- _DOCUMENT TEXT_:
-*-
Do you necessarily need dividends and interest if you are willing to sell some assets as needed for spending needs?
In my opinion yes - but my philosophy is to retain principal and grow earnings.
It works regardless of inflation - if you earn enough.
So if I was earning 4% and inflation is 8%, I’m behind.
But I make $100k and life costs $60k, as an example, I’ve now got $40k to buy more income and next year I’m at $61.6k.
Because I’m still working, I’m able to grow my income regularly.
So I’m not going to be worth as much as the person 100% in equities. Been there. Done that. Hard to sleep when the market plummets. My 401k is that way though so I’m getting those gains.
Even blue chips like Microsoft, Intel, Oracle, Toyota, UPS, etc plummet. They’ve come back. But you never know. Look at blue chip Carnival. Eliminated the nice 5% dividend and is 40% of what it was pre covid. Microsoft which I’ve owned since 1998 didn’t move at all for years. That causes worry.
It’s really risk tolerance.
But even if you have a 1-2% equity dividend, as you sell off securities to live, you are now reducing next year’s potential income.
In my mind, the goal is growing income. One cannot safely do this by spending down principal.
I know my net worth. I measure it 2x per year.
But far more important is how much passive income I’m earning.
And no matter what my net worth does, I need that income to keep growing.
I don’t have the wealth of the wealthy, but I invest like them. Even thieves like Bernie Madoff - he knew the market risks. Most of his personal money was in muni bonds. Ray Kroc was another. Bonds are what keep our country, states, counties, schools, cities etc growing. They also make these new shiny college dorms possible.
-*-
- _DATA BLOCK_:
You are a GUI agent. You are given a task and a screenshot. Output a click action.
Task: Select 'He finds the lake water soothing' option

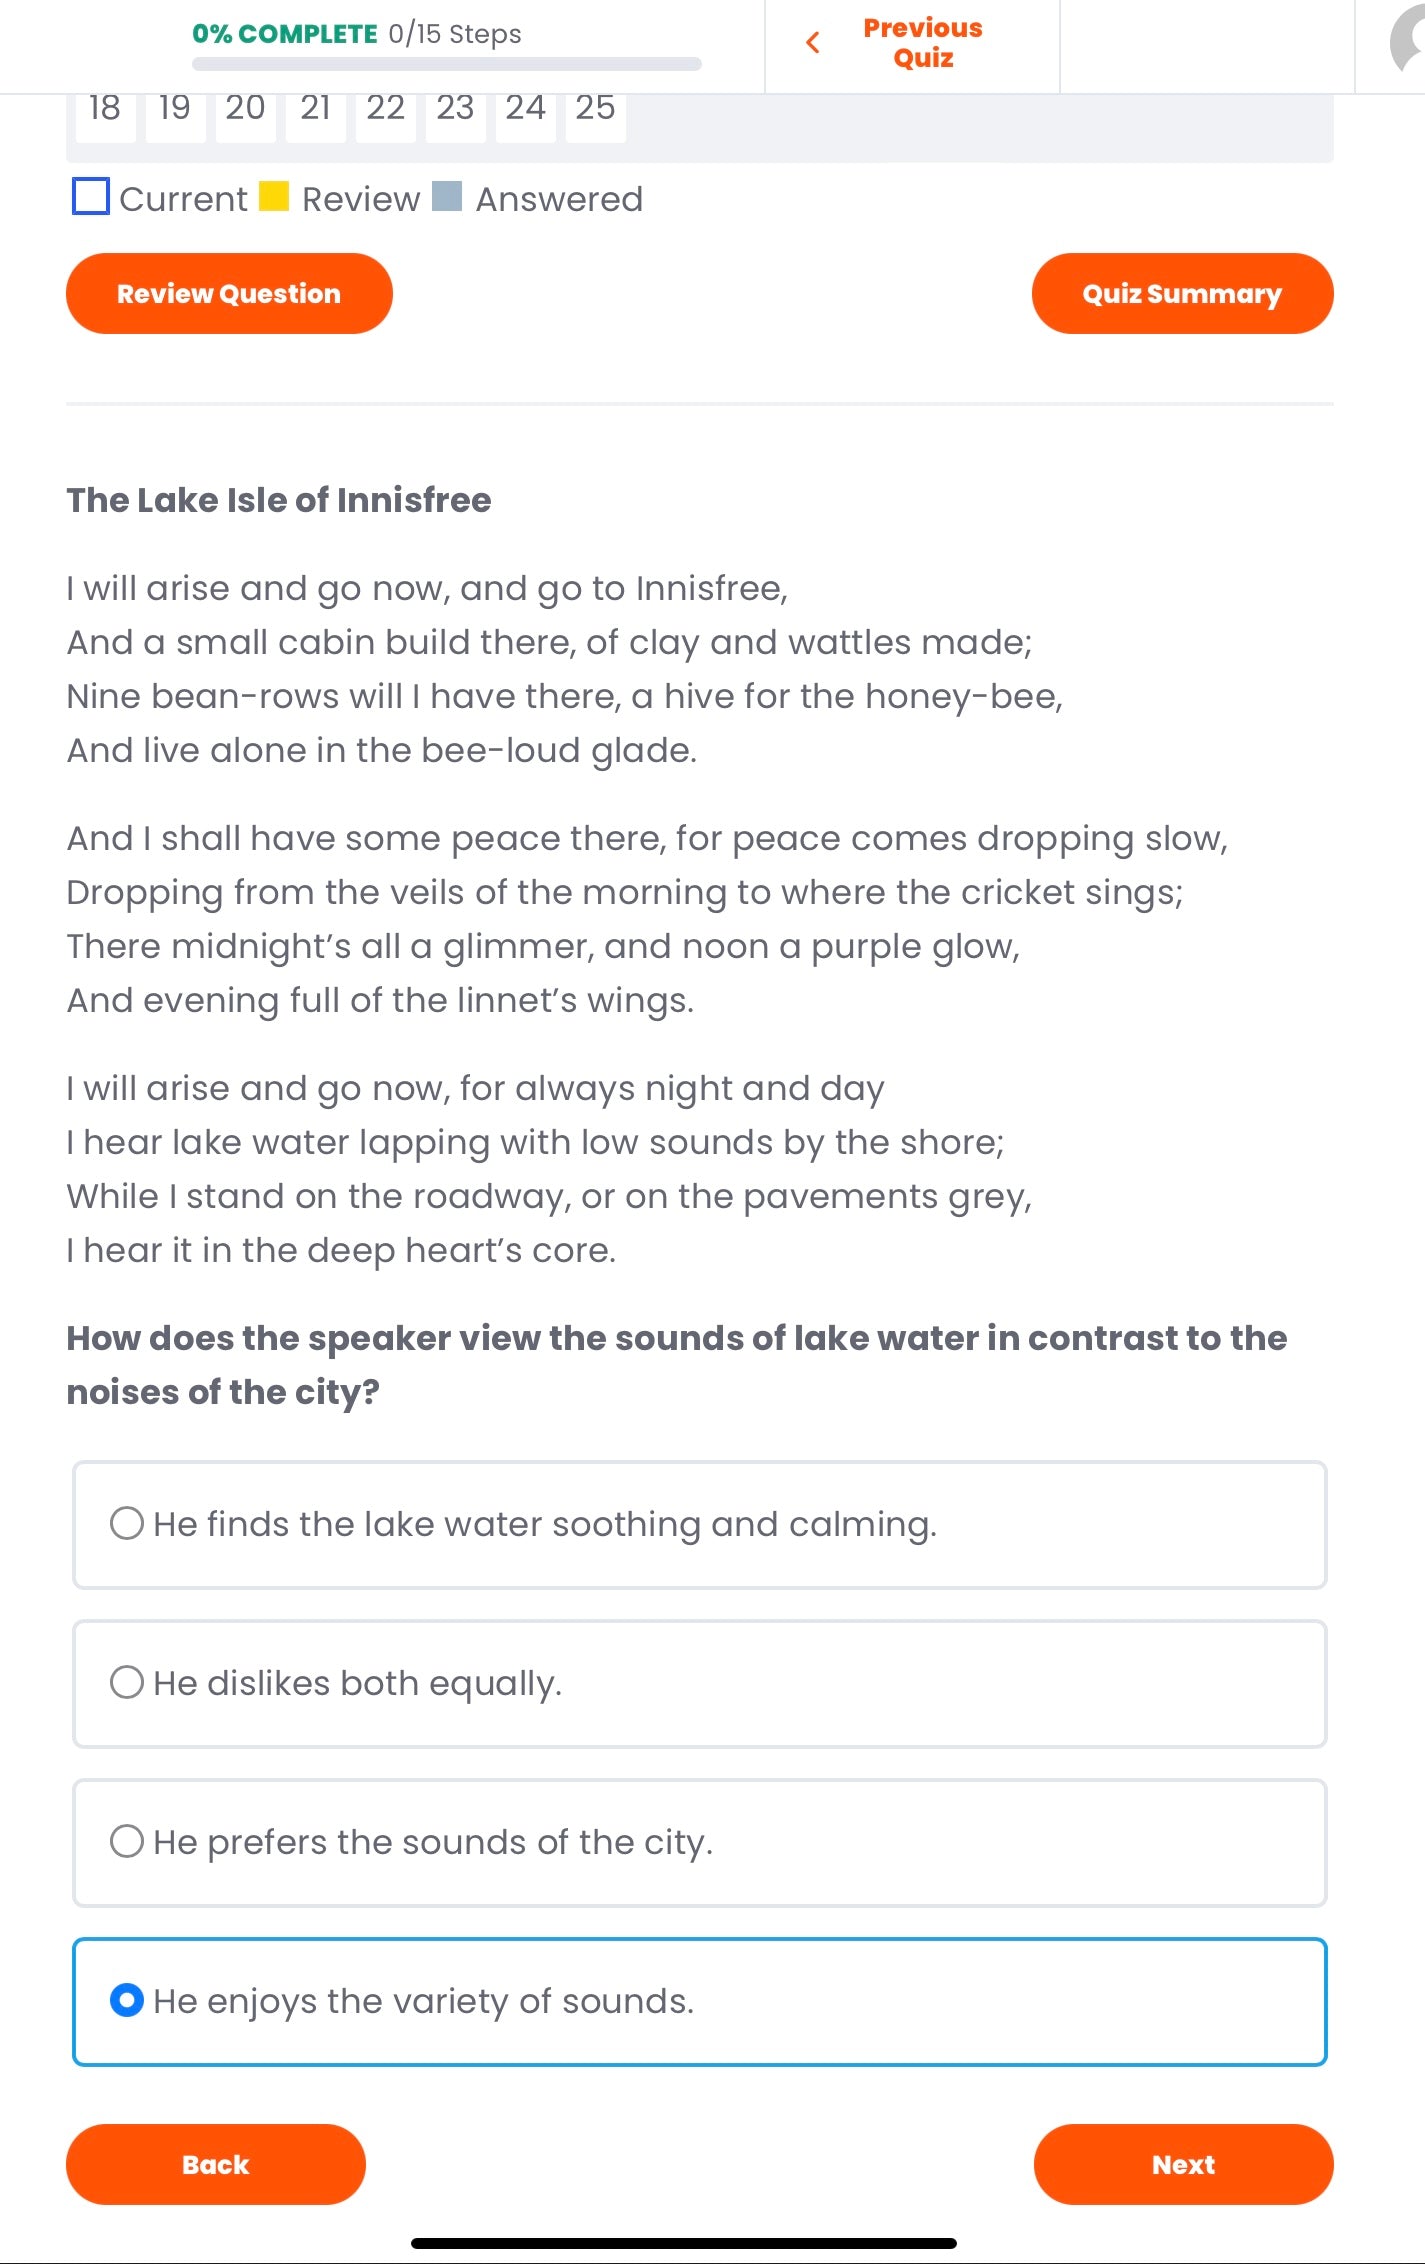coord(127,1524)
-*-
- _BRIEF_:
Pick up the post on income investing after its final sentence and keep writing it. The listing has nothing to do with the post on income investing.

- _OUTPUT BELOW_:
It’s not for all and everyone’s situation is different. But it’s for those who want near assurance and steady.
Back to your question - if you spend down and live long, you may run out of money. I ‘hopefully’ never will.
Thanks
a good financial planner can provide proven strategies.
This! Sometimes the best way to save money is to spend money! We happily pay our financial planner. He is amazing, and he answers us within the day whenever we call him. Well worth the money.
And there are many ways to invest for retirement. I’ve been in 100% aggressive growth posture for ever. But, as W and I get further into retirement I’m sure I’ll shift some IRA money into safer vehicles with various degrees of liquidity.
As I hear about changes in cap gain rates (44%, really??) it is increasingly clear that our brokerage account will need to sit on the sidelines. Happy that we don’t need those funds. They’ll all most likely just go to our kids.
And it should go without saying… but I’ll say it for the folks new to retirement planning- there are NO silver bullets
And that whatever you planned initially needs to be reviewed on a very regular basis. Something done many years ago could very well not be the best plan now.
In terms of helping our elders plan, there has been an emphasis on reviewing their plan as things change over time. In my opinion, this is essential.